» **Task item**: Could you return every line of the records below that contains the word "settings"?

» **Given entries**:
-*-*-

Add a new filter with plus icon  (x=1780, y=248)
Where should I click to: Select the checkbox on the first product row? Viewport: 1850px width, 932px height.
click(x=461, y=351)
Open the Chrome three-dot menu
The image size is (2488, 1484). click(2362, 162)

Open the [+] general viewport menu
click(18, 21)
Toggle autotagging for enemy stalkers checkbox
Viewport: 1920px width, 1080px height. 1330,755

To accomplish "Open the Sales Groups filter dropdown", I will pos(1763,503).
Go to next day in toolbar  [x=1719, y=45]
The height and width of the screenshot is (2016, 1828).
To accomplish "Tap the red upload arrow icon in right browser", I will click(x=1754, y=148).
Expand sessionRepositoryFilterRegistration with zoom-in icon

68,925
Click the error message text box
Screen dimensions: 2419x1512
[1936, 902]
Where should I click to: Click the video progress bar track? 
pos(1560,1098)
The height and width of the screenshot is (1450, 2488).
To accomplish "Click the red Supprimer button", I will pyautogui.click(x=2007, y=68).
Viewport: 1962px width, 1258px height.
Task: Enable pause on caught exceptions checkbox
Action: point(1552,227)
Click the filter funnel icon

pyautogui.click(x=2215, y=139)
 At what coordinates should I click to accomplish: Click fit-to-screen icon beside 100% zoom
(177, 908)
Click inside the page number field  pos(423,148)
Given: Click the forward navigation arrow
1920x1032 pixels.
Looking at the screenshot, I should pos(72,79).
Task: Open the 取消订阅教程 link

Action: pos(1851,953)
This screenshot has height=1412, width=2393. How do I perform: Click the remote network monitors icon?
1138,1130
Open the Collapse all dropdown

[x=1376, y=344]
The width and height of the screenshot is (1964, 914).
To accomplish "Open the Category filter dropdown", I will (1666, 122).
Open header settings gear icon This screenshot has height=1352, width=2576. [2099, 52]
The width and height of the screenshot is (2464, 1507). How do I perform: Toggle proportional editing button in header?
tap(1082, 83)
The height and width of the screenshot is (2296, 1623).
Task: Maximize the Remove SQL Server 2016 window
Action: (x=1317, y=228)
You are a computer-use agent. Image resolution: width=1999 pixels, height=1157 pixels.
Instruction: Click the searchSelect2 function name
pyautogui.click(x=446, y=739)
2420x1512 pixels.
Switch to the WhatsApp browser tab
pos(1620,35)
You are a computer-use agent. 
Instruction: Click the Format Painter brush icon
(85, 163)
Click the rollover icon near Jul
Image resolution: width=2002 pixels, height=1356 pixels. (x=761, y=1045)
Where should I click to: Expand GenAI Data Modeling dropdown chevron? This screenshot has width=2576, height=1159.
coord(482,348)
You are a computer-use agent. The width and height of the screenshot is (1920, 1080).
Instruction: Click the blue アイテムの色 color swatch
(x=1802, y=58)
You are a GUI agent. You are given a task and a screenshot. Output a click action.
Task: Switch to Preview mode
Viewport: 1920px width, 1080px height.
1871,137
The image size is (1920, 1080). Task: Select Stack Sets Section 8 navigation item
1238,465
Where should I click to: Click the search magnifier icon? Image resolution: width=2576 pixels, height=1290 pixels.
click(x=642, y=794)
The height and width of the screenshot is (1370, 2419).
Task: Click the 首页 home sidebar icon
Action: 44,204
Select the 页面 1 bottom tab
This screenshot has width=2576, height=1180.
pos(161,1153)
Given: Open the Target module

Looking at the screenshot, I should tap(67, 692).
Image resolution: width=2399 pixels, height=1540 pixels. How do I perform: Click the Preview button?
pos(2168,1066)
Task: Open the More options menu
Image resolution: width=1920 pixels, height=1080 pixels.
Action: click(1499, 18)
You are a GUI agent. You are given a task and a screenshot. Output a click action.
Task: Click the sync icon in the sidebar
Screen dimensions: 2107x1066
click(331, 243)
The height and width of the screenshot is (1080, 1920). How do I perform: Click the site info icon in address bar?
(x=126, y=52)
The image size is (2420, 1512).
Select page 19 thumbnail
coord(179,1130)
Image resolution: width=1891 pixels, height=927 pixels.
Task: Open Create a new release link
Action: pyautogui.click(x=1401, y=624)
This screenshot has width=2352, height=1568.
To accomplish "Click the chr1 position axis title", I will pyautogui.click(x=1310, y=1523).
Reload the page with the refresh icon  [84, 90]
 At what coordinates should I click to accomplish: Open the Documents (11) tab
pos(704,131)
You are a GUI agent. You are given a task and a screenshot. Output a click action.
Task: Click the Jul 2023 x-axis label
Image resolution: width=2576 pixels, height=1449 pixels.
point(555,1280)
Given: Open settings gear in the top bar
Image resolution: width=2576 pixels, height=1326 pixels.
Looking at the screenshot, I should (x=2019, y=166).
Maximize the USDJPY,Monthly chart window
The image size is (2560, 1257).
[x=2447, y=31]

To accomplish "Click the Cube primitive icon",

-*-*-

» **Worked solution**:
Open header settings gear icon This screenshot has height=1352, width=2576. [2099, 52]
Given: Open settings gear in the top bar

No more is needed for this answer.